Although the fecal occult blood test (FOBT) is the preferred program for colorectal cancer screening in Japan, many medical institutions have recently begun to provide total colonoscopy (TCS) as an initial screening program. However, there are a number of severe risks associated with TCS, such as colorectal bleeding and perforation. The justification for performing such a procedure on healthy patients remains unclear. We used the analytic hierarchy process (AHP) to investigate whether risk information on TCS affects patient preferences for colorectal cancer screening.
We performed a questionnaire survey using an AHP decision-making model, targeting 285 people aged 40–59 years. We randomly assigned the subjects into Groups A (n = 146) and B (n = 139). Both groups were provided with information on the effectiveness, cost and disadvantages of the two screening programs. Group A was provided with additional information regarding the risks of TCS. Individual priorities were calculated with pair-wise comparisons between the two alternatives in each selection criteria. The influence of the risk information was analyzed using a logistic regression analysis.

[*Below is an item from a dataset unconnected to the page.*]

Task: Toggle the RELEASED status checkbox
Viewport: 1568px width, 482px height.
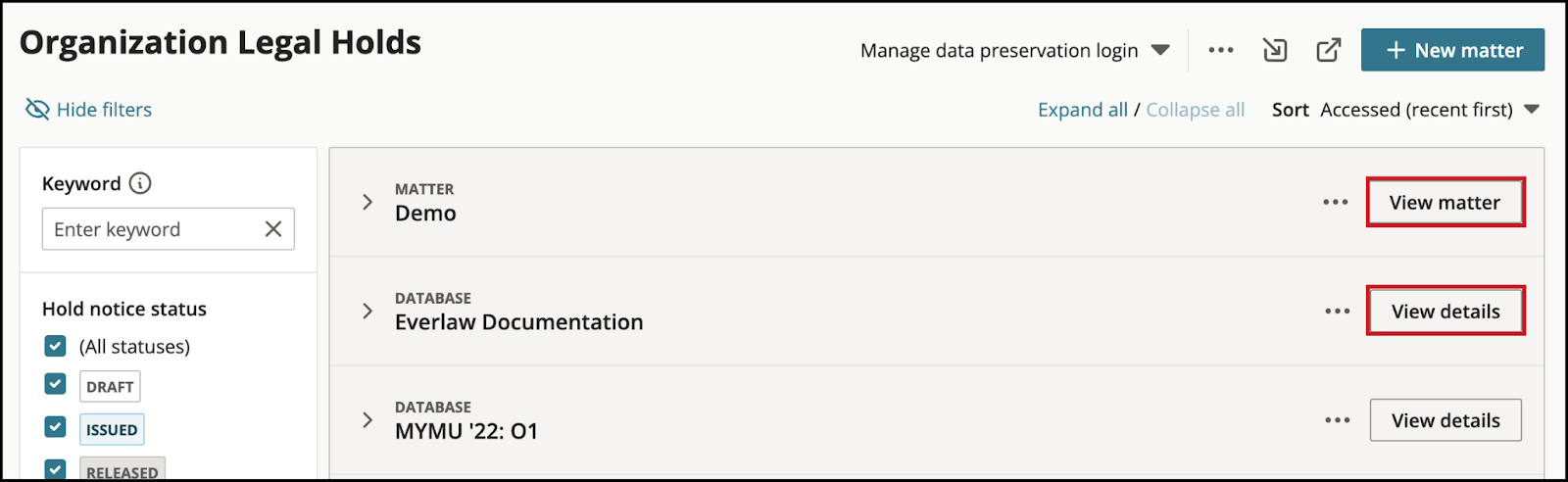Action: point(55,469)
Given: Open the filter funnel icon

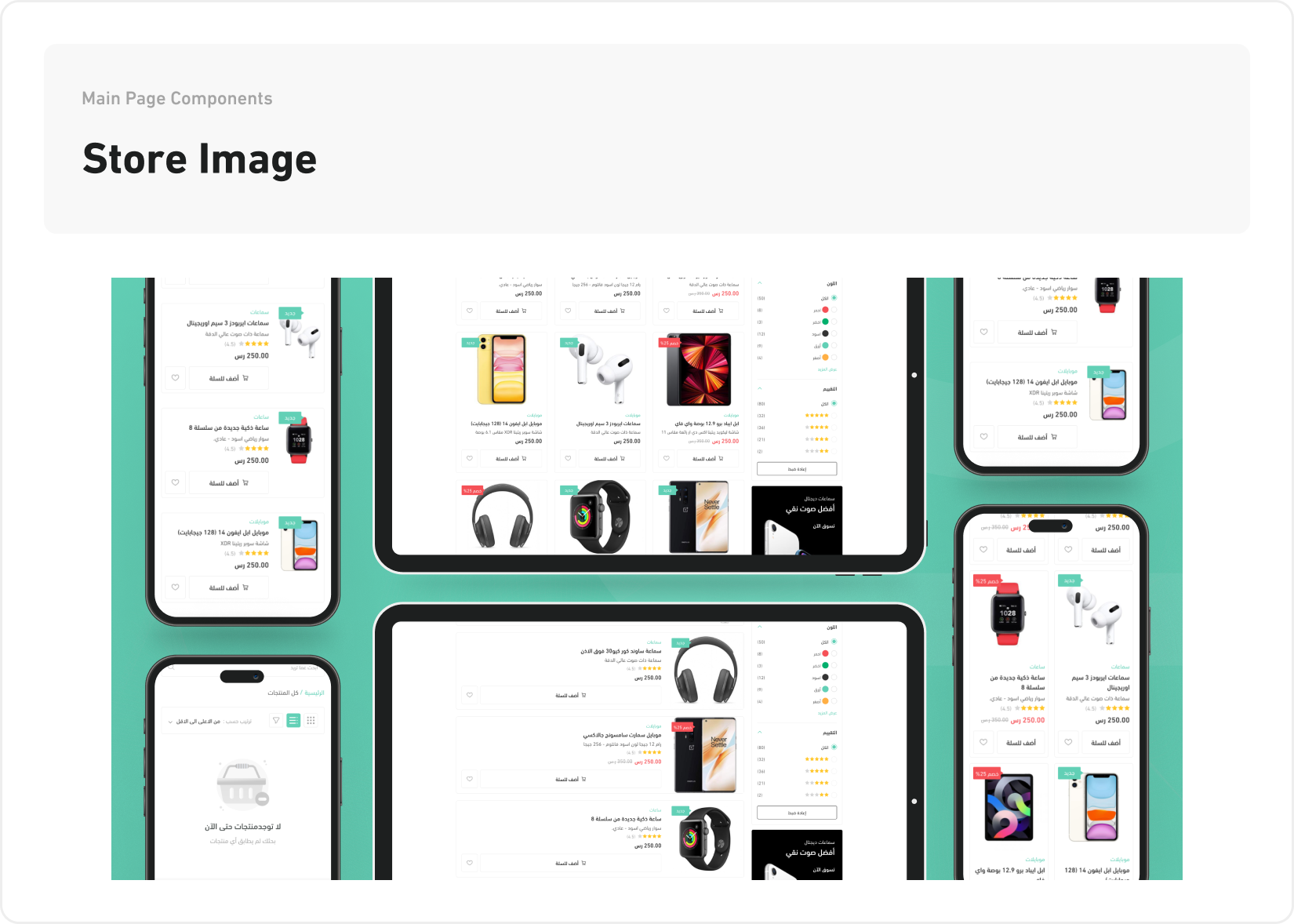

The aggregated priorities in Group A for 'effectiveness', 'costs', and 'risks' were 0.603, 0.147, and 0.250, respectively, while those in Group B were 0.652, 0.149, and 0.199, respectively. A logistic regression analysis showed that the provision of risk information significantly reduced the subjects' priorities for TCS (p = 0.036).
The lack of risk information was related to the differences in priorities assigned to effectiveness and risks of the two procedures. Patients must be well informed before making decisions concerning their preferred colorectal cancer screening procedure.